Minor Toxic Waste Problem


Harold was a very creative and entrepreneurial person; he acquired many large parcels of property during his career. Many of these properties were developed with either commercial buildings or residential structures.

Harold has a parcel of valuable waterfront property that is adjacent to the main wharf in a seaport city. Harold recently called Glenda, a gift planner at his favorite nonprofit, and they talked about the possibility of selling the property tax-free through a charitable remainder unitrust.

Harold noted that the property could be sold for perhaps $2 million. He suggested that he might be willing to transfer the property to a FLIP unitrust with his favorite nonprofit as trustee. After discussing other areas such as debt and arrangements for sale, Harold stated, "While there is no debt on the property, it does have a 'minor' toxic waste problem."

Glenda was immediately concerned. What is a "minor" toxic waste problem? Harold indicated that an environmental firm had examined the property and there was some spillage of oil on the land, but he did not think it should be a major problem.


How can this unitrust be created?
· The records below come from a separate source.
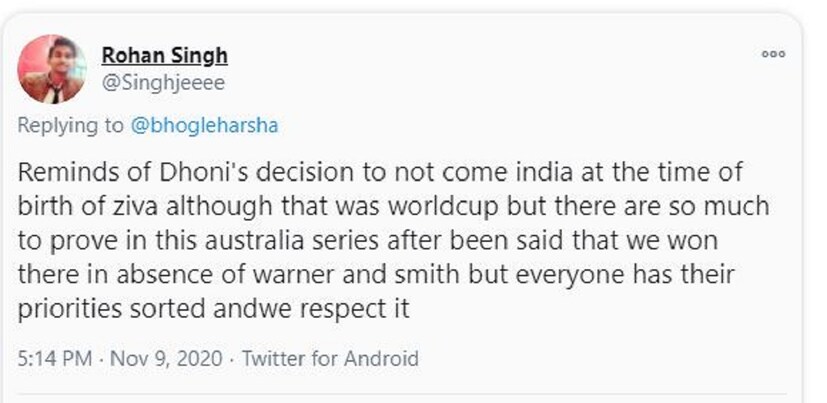The height and width of the screenshot is (403, 827).
Task: Click Rohan Singh's profile picture
Action: click(52, 68)
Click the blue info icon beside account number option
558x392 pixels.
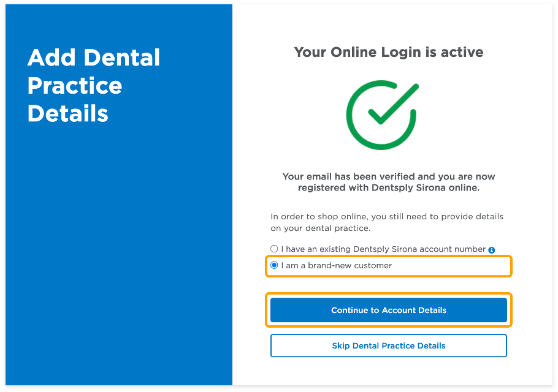click(492, 250)
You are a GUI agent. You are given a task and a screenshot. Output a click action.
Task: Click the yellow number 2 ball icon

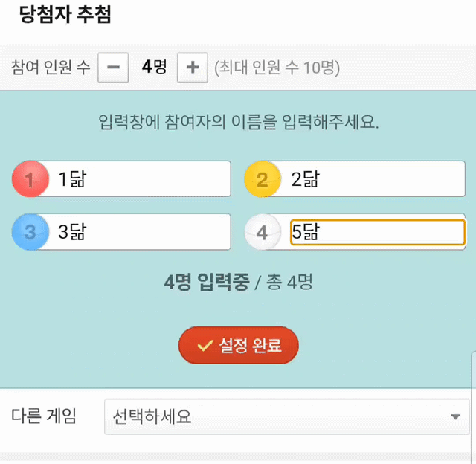click(263, 179)
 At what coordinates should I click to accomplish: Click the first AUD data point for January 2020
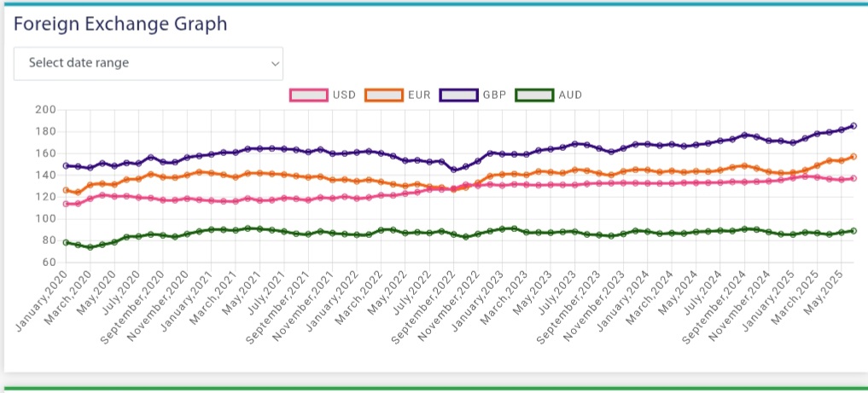pos(67,242)
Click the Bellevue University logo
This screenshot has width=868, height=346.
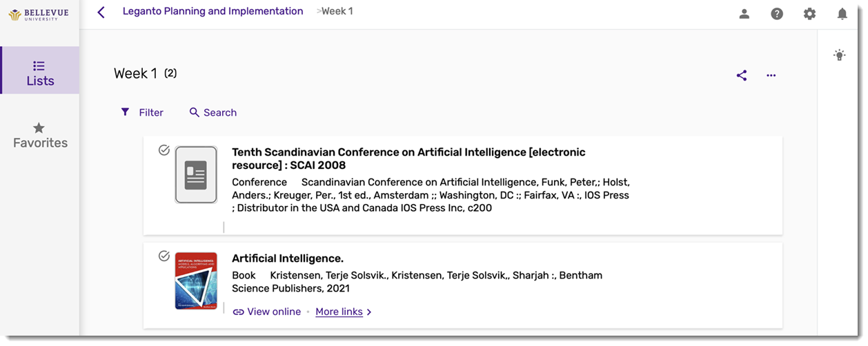coord(39,14)
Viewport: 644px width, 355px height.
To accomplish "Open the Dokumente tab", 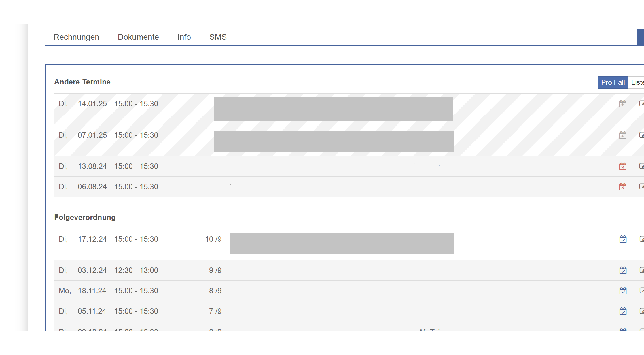I will click(x=138, y=37).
Is there such a thing as a "minor" toxic waste problem?


Most nonprofits are reluctant to have their name on a real estate title unless the property does not present any environmental hazards. If there is a known toxic waste problem, then a nonprofit might be wise to refuse to take title to the property. Under the Comprehensive Environmental Response, Compensation, and Liability Act (CERCLA), any owner in the chain of title may be charged with the full cost of remediation for an environmental hazard. While the owner can then litigate with other parties to try to collect part or all of the costs involved, a nonprofit with an endowment is a prime candidate to be required to pay for the remediation first and then sue to recover damages later from other potentially responsible parties.

Understandably, Glenda's nonprofit was not willing to serve as trustee. Even though the pollution occurred in an earlier period, if the pollution migrates while the trustee holds the property, the trustee might be declared an owner under CERCLA and therefore could be held liable.
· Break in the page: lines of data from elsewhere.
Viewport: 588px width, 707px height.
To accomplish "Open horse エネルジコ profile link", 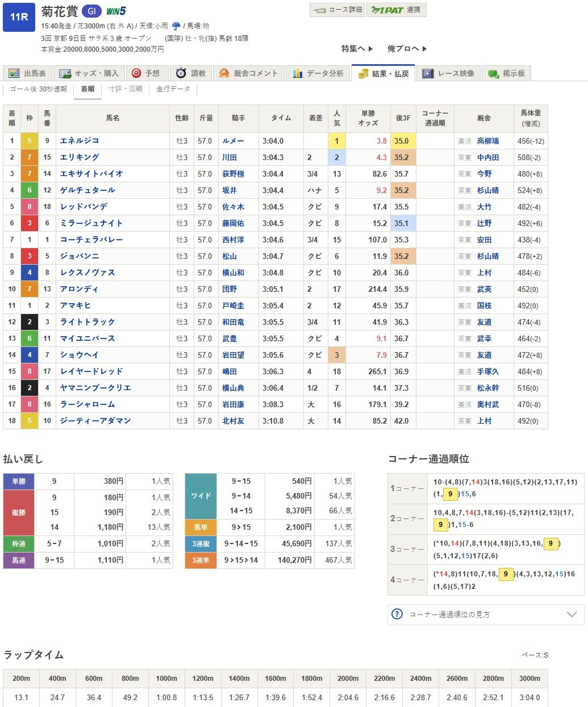I will pyautogui.click(x=80, y=141).
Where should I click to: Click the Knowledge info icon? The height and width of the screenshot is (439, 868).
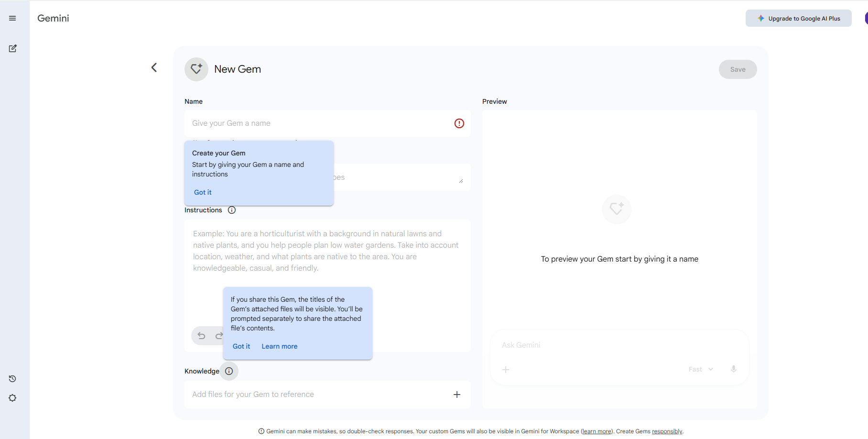click(x=229, y=371)
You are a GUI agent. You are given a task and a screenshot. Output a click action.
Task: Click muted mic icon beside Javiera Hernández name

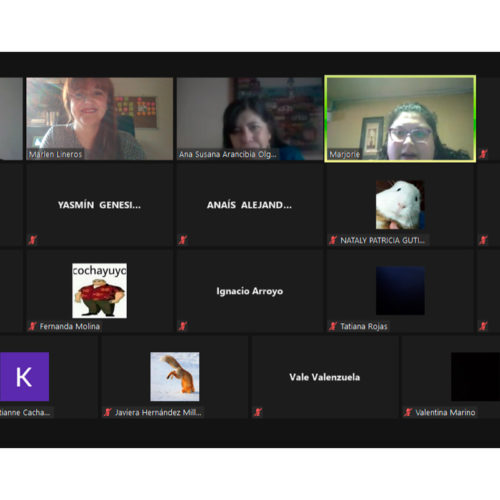108,412
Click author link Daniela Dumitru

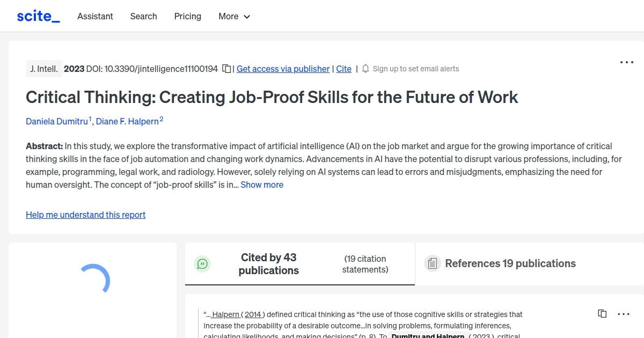pyautogui.click(x=57, y=121)
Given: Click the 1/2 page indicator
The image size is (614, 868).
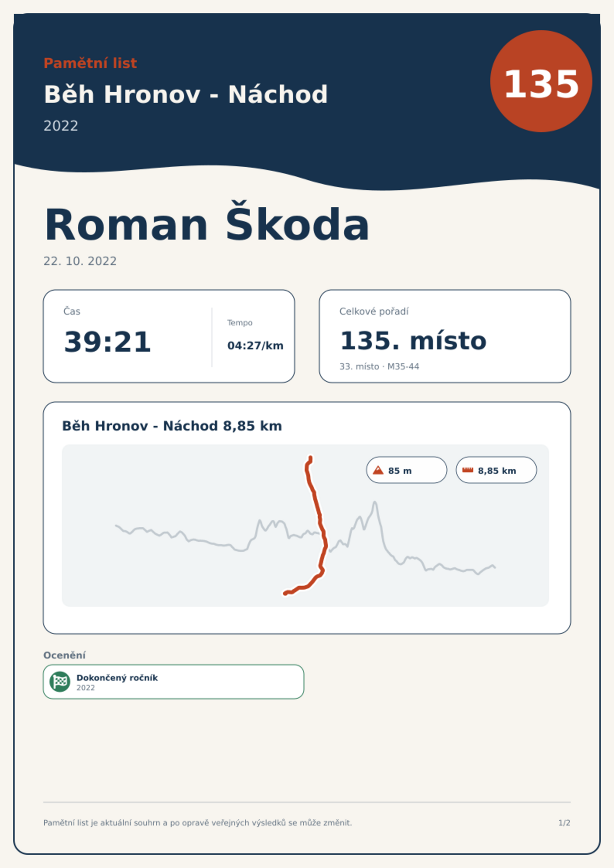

Glenda proposed a solution. Since Harold is already on title, she suggested that he create a charitable remainder trust with himself as trustee. If there is environmental liability attached, Harold is already potentially at risk. After Harold created the trust, the property was then listed for sale and sold with the appropriate environmental impact survey.
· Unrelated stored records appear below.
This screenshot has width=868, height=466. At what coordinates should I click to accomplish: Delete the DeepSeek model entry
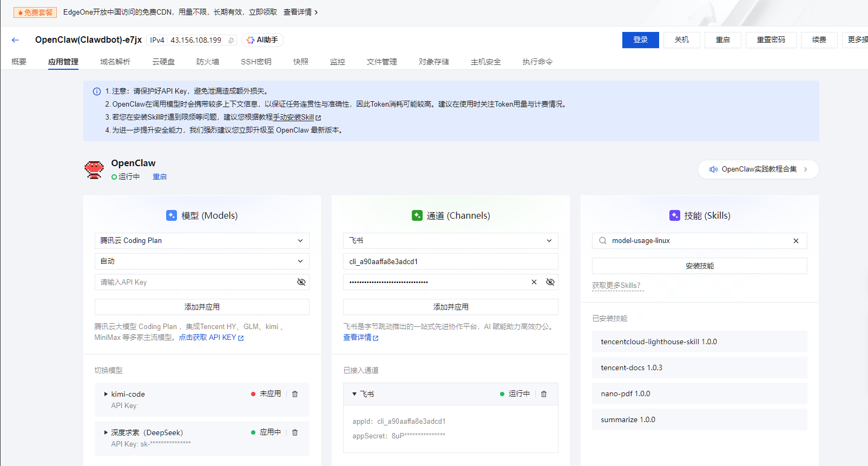pos(295,432)
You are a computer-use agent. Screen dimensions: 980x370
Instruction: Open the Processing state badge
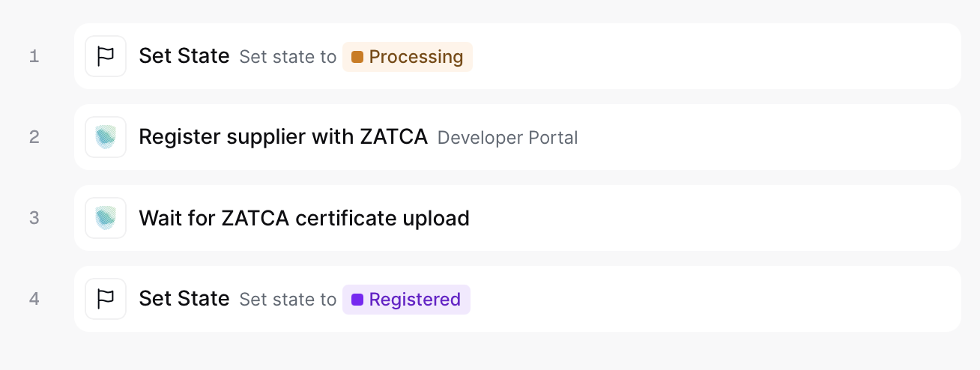(x=408, y=57)
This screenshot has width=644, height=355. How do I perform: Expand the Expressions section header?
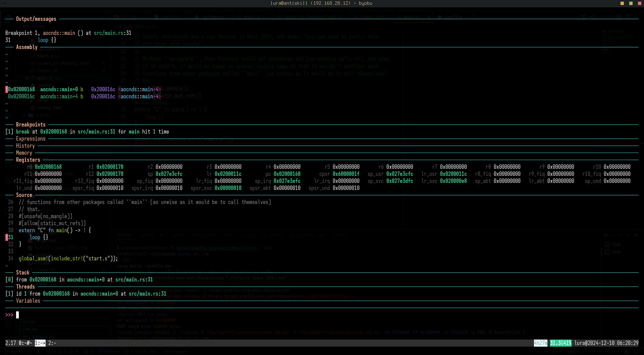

After, the trust sold the property and now holds cash and securities. Harold resigned as trustee and his favorite nonprofit became successor trustee. While there may still be a potential claim against the trust assets under CERCLA, there is no basis for a CERCLA claim against the nonprofit, which was not on the chain of title.

In this case the new buyer paid $2 million. The nonprofit has now assumed the role of trustee and the proceeds are invested. Payments to Harold from the FLIP unitrust have now commenced.